(Items listed in a dataset)
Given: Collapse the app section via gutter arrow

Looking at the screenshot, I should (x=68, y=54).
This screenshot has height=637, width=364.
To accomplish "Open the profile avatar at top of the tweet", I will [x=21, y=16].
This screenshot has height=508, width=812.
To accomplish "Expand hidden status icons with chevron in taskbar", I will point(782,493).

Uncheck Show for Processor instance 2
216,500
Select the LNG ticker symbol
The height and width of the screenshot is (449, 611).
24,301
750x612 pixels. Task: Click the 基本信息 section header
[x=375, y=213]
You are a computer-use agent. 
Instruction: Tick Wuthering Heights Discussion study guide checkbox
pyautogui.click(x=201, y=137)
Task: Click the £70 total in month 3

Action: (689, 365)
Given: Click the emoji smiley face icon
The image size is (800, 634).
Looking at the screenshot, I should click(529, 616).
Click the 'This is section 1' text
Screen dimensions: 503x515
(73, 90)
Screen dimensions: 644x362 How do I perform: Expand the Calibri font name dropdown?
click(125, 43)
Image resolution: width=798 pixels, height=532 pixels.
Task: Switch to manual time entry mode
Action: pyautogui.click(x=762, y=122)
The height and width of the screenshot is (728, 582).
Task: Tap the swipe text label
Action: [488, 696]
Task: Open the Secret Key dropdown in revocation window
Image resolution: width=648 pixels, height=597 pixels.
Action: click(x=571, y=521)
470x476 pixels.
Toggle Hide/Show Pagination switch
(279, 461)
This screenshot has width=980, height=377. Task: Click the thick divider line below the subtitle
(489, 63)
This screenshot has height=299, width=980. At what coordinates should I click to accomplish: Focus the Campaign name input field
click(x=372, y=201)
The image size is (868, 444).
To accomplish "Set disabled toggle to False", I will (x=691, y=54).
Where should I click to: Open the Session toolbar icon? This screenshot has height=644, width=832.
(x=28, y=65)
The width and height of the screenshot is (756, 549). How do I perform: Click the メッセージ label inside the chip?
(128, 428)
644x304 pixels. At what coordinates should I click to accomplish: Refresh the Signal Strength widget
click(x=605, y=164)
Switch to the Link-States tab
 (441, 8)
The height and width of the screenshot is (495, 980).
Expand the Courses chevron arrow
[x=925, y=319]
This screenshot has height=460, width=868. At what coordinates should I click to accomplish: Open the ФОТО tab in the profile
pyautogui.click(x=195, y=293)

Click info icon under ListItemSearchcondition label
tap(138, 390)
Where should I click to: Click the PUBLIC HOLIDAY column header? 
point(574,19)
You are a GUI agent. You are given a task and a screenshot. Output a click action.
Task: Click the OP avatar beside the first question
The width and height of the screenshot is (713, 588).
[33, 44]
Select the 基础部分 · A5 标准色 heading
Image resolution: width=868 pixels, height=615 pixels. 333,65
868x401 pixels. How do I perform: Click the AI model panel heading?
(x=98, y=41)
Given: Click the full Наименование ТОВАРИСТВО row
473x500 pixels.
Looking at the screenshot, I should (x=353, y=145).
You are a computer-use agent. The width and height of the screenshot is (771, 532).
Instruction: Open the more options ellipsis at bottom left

# Task prompt
Give only the number of lines in the preceding data that include the word "computer".

# Your response
2